Un rapport UNESCO pour repenser les Futurs de l’éducation
Le même jour, Audrey Azoulay, Directrice générale de l’UNESCO, et Sahle-Work Zewde, Présidente de l’Ethiopie, ont présenté le nouveau rapport de perspective sur l’éducation. Fruit de deux ans de travail d’une commission internationale indépendante, il est fondé sur les contributions de plus d’un million de citoyens et sur l’expertise des 400 Ecoles associées et des 200 Chaires UNESCO à travers le monde.
Intitulé « Repenser nos futurs ensemble : Un nouveau contrat social pour l’éducation », ce rapport appelle à réformer les programmes scolaires et les méthodes d’enseignement pour tenir compte des trois grandes évolutions récentes de nos sociétés : celles liées à la mondialisation, le défi climatique et la révolution numérique. Il propose notamment :
- une éducation fondée sur les droits humains et le respect de la diversité culturelle,
- l’intégration de l’éducation à l’environnement dans tous les programmes scolaires,
- des enseignements aux outils numériques qui permettent tant leur maitrise manuelle que d’insuffler chez les élèves l’esprit critique et le recul nécessaire à leur bon usage.
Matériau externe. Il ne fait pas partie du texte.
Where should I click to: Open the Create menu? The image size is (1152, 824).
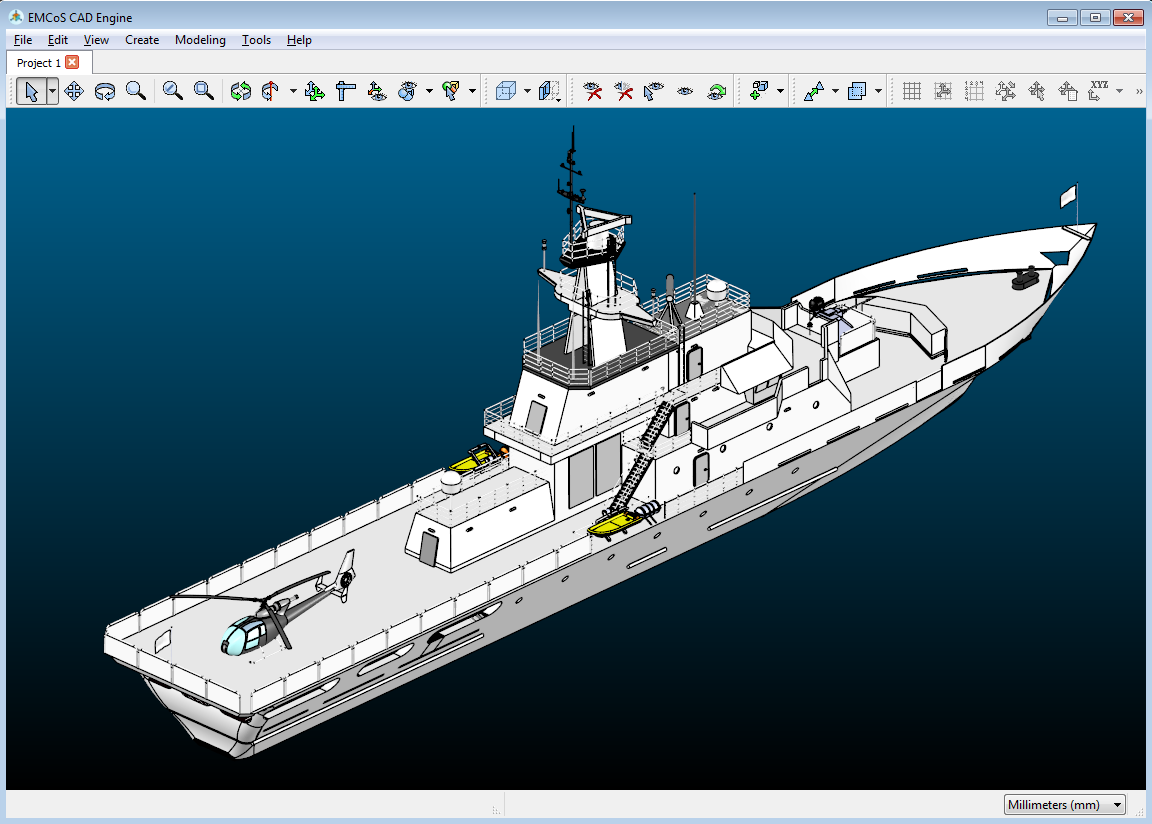coord(142,40)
« Le choix qui nous attend est difficile. Soit nous continuons sur une voie insoutenable, soit nous changeons radicalement de cap. Je crois fermement que l’éducation est l’un de nos outils les plus précieux pour construire un avenir durable. Je salue ce rapport de l’UNESCO comme une contribution vitale aux discussions qui doivent avoir lieu à travers les Nations Unies et à travers le monde. C’est une référence fondatrice pour le Transforming Education Summit prévu au second semestre 2022 », a déclaré le secrétaire général de l’ONU Antonio Guterres en saluant l’initiative.